* _DATA RECORDS_:

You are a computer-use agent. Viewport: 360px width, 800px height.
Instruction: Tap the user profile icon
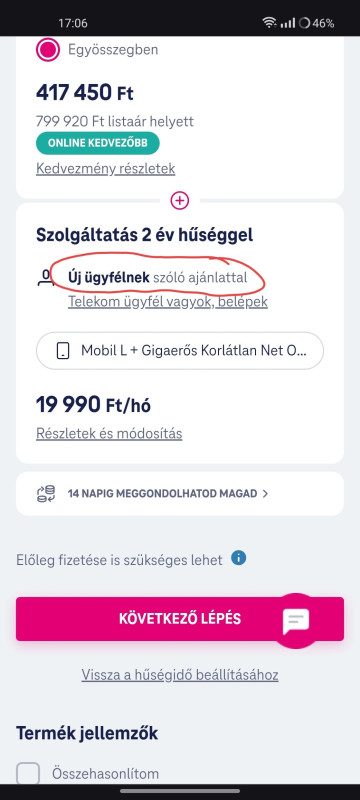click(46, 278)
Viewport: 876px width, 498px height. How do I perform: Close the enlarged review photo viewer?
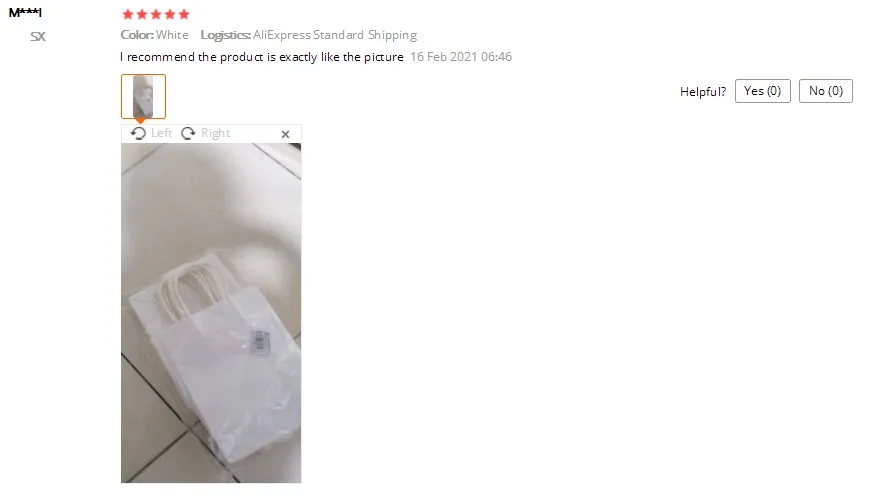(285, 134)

* _EXERCISE OBJECTIVE_: Quote every entry exactly, with the pictures omitted.

* _WRITTEN SOLUTION_:
You are a computer-use agent. Viewport: 360px width, 800px height.
Instruction: Tap the user profile icon
click(46, 278)
Viewport: 876px width, 498px height. How do I perform: Close the enlarged review photo viewer?
(285, 134)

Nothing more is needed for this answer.